Couverture du journal du 15/10/2021 Consulter le journal

Les ETI ont le vent en poupe en Pays de la Loire

Leur nombre progresse plus vite en Pays de la Loire que sur le territoire national. Les ETI (Entreprises de taille intermédiaire) sont le fer de lance de la conquête de nouveaux marchés pour le territoire.

ETI entreprises

En concentrant 28 % de l’emploi salarié* en Pays de la Loire en 2017, selon une étude de l’Insee rendue publique le 28 juin dernier, les ETI (qui comprennent de 250 à 4999 salariés) tendent à devenir les modèles à suivre pour les entreprises du territoire, et un signe de distinction au niveau national : ce taux d’emploi est de trois points supérieurs à la moyenne française. Un signe de bonne santé d’autant plus manifeste que cette progression s’explique avant tout par la croissance des PME-PMI, conséquence soit d’un développement qui occasionne un changement de catégorie, soit d’une restructuration ou d’un rachat par une ETI déjà existante. Ces données représentent des marqueurs forts de la bonne santé et de la capacité d’innovation des entreprises. « Le développement des ETI est un enjeu pour les territoires, commente l’Insee. Leur taille leur confère plus de souplesse que les grandes entreprises et une meilleure résilience que les PME-PMI. Ainsi, elles disposent d’un potentiel de compétitivité dans la conquête de nouveaux marchés. »

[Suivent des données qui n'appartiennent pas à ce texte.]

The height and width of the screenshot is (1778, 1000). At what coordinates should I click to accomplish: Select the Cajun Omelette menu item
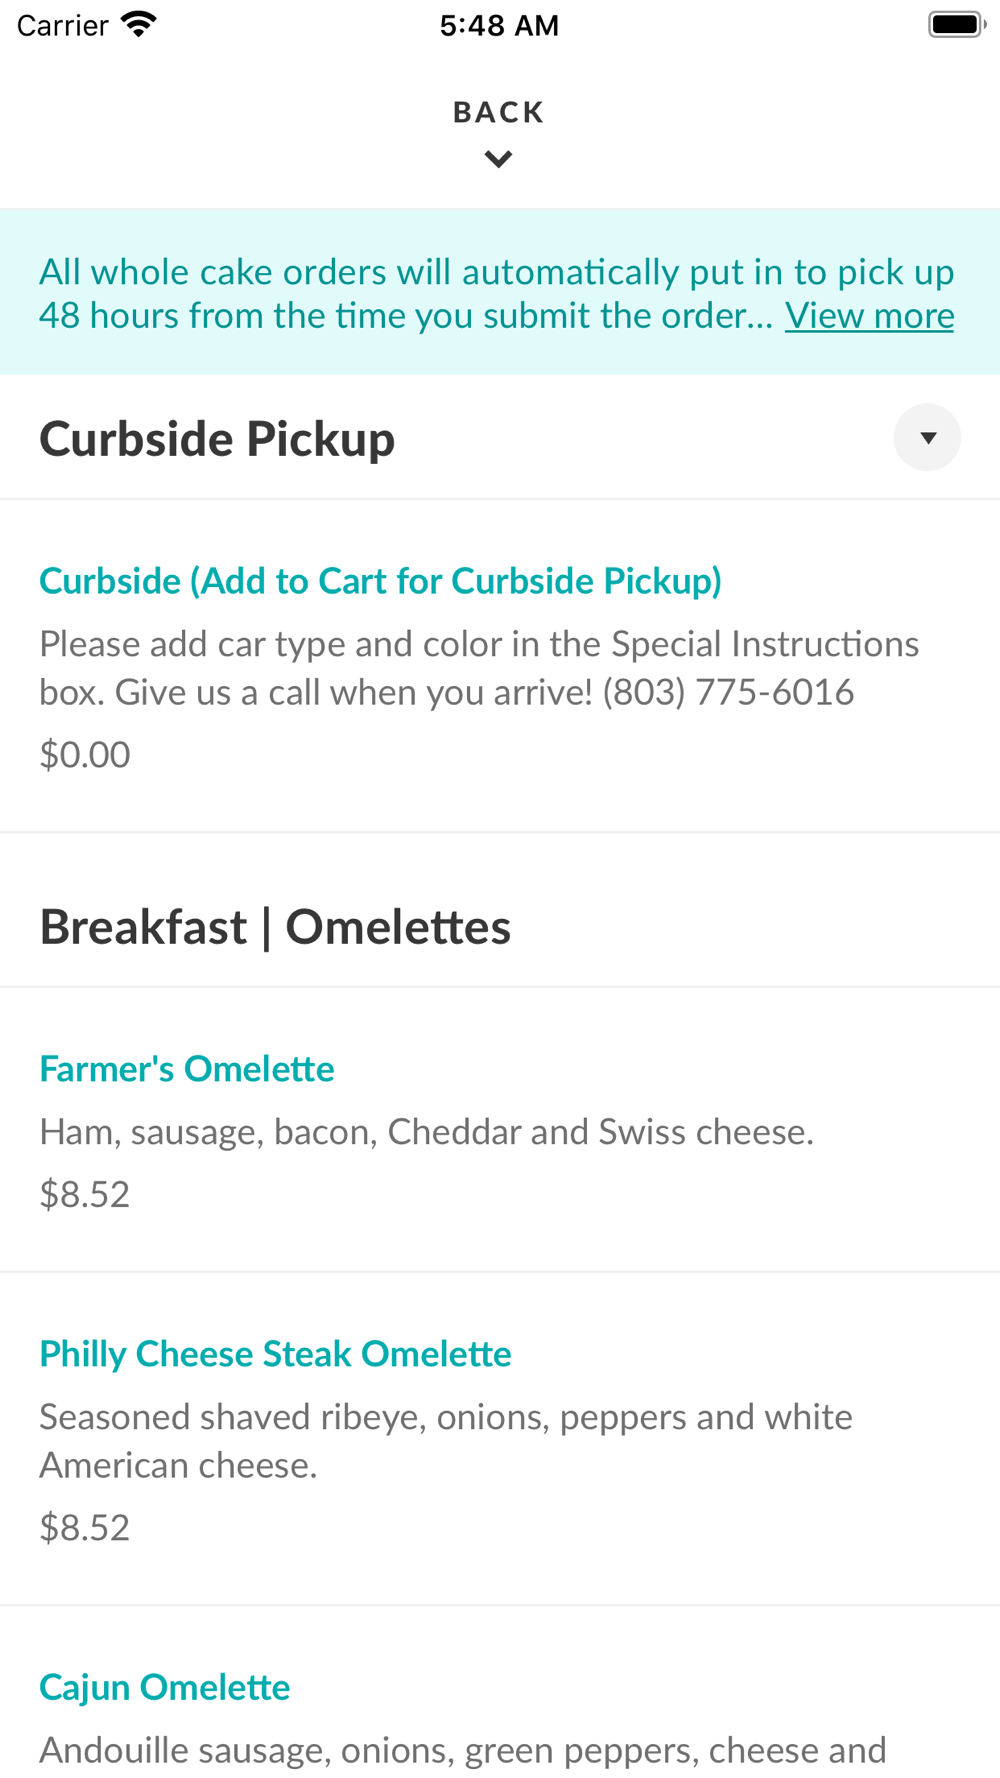[165, 1687]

Cette croissance des ETI est due essentiellement aux entreprises françaises, avec une augmentation de 31500 emplois entre 2008 (année de naissance des ETI au sens juridique), les entreprises étrangères, à l’inverse, ayant perdu 7 000 emplois sur la même période.

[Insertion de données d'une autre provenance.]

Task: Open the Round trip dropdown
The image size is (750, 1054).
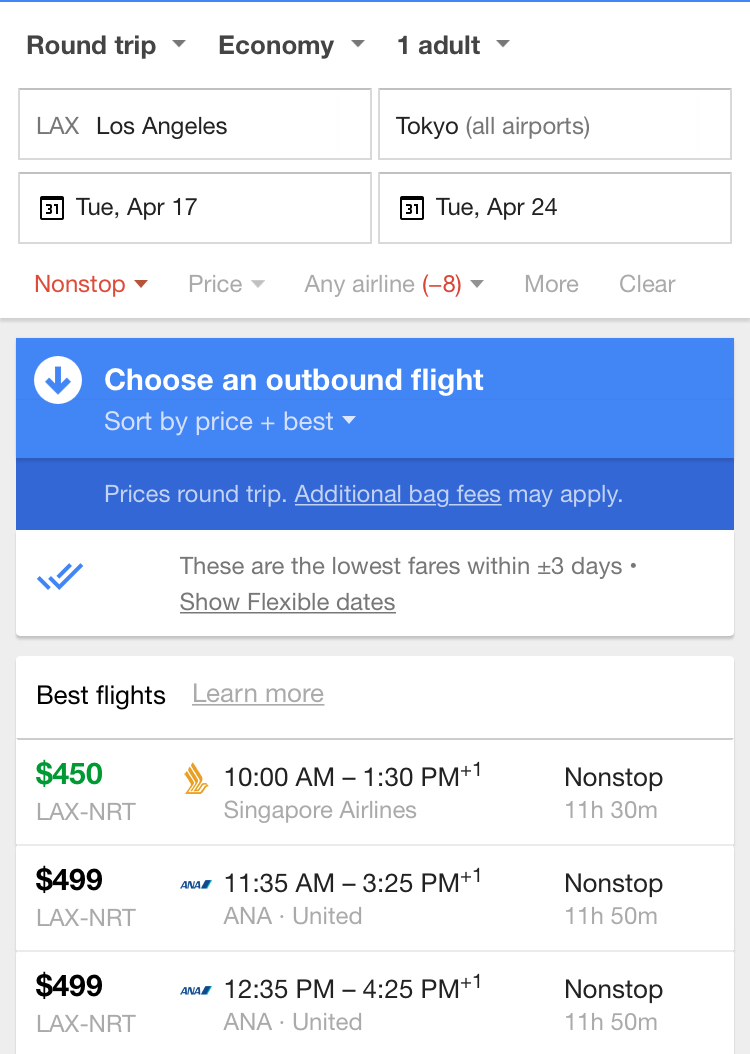Action: click(106, 45)
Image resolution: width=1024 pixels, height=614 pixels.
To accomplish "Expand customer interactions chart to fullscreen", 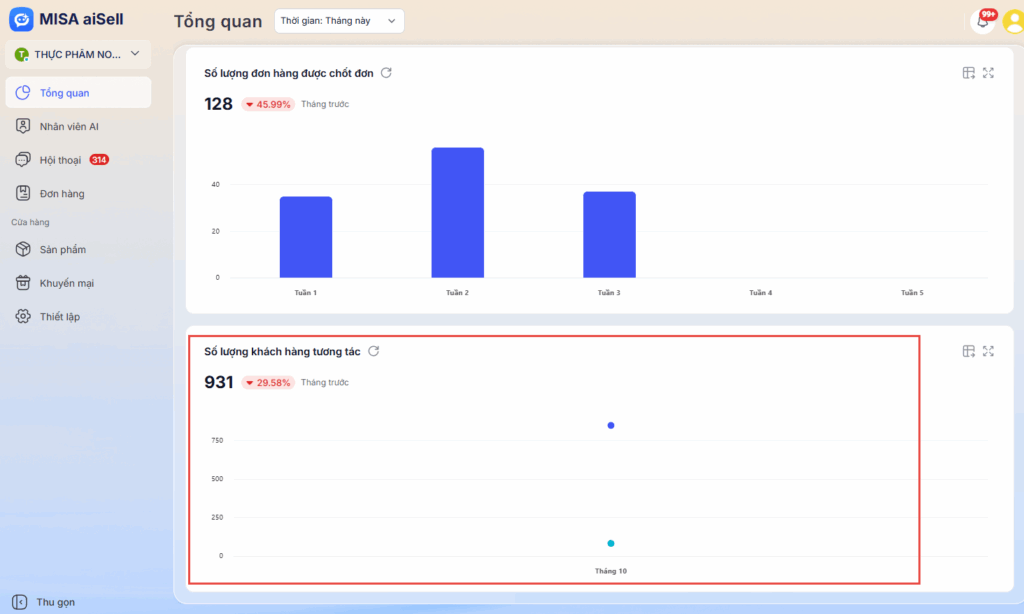I will (x=988, y=351).
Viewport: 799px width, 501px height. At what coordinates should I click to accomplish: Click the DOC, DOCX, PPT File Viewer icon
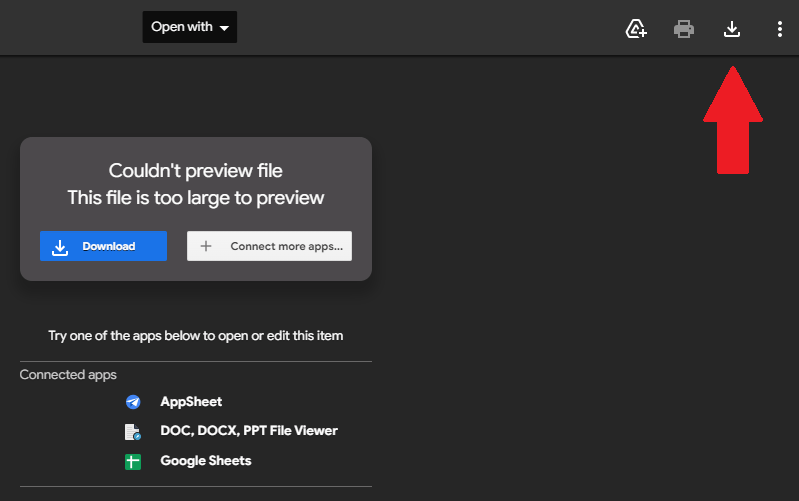[133, 432]
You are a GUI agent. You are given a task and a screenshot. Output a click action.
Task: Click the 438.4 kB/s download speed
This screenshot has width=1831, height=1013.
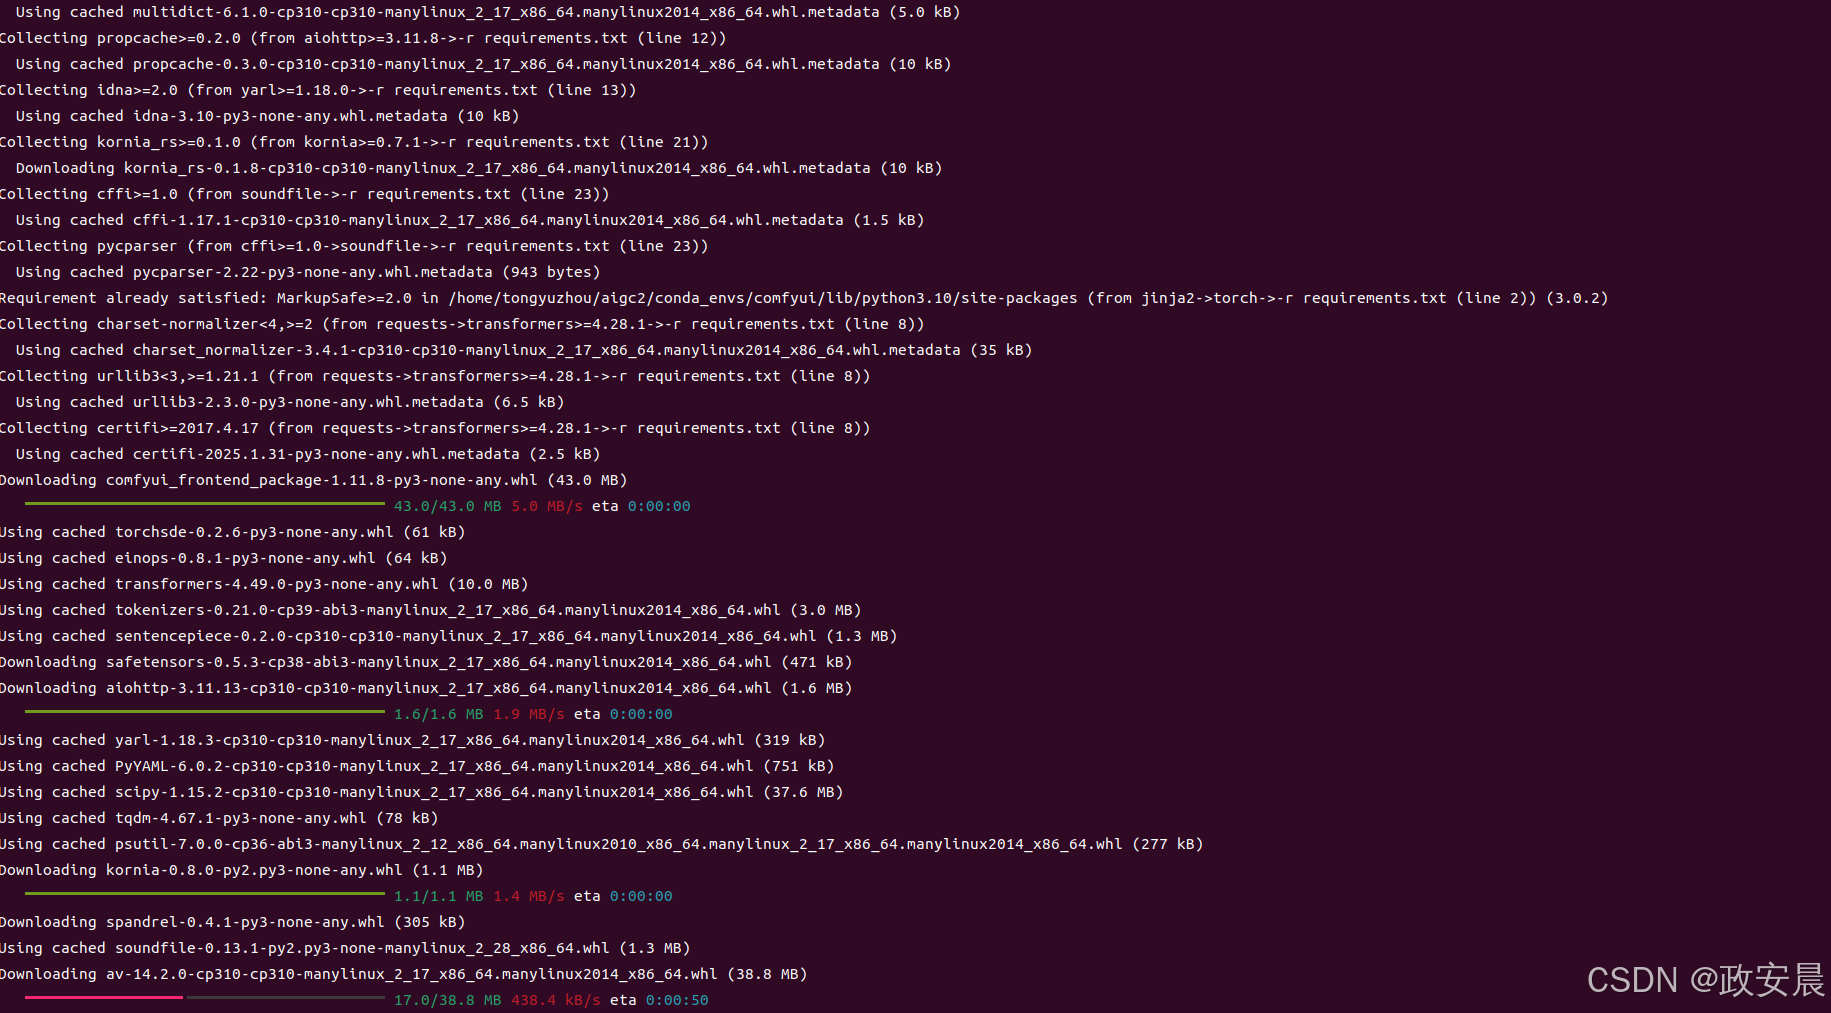[556, 1000]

En Loire-Atlantique, une concentration au bord du fleuve

En pointe, la Vendée. Le département affiche un taux d’emploi de 32 % dans les ETI, le plaçant en tête des intercommunalités régionales et se hisse même en deuxième place sur le podium des départements français dans cette catégorie. En Loire-Atlantique, les ETI sont très concentrées sur certaines communes, majoritairement implantées le long de la Loire. C’est le cas dans la communauté de communes Estuaire et Sillon, Nantes Métropole (41 % des emplois) et la communauté d’agglomération de la région nazairienne et de l’estuaire (30 % des emplois pour ces deux dernières). C’est aussi dans les intercommunalités de Loire-Atlantique et de Vendée que l’emploi progresse le plus, avec par exemple +8700 emplois pour Nantes Métropole entre 2008 et 2017, +1 800 pour Estuaire et Sillon et la communauté d’agglomération de la Roche-sur-Yon. L’emploi industriel, plus qu’ailleurs en France, y est très représenté (40 % des salariés des ETI se situent dans ce secteur, contre 34 % en France métropolitaine), mais c’est le secteur marchand qui, au niveau régional, porte le plus la hausse de l’emploi dans les ETI, avec +23 800.

 

L’export, faiblesse des ETI ligériennes

Une ombre au tableau de ces résultats encourageants, la place de quatrième au palmarès des ETI exportatrices, avec 51 % des ETI mono ou quasi mono-régionales qui exportent, c’est-à-dire moins qu’en France métropolitaine, où ce taux est de 60 %.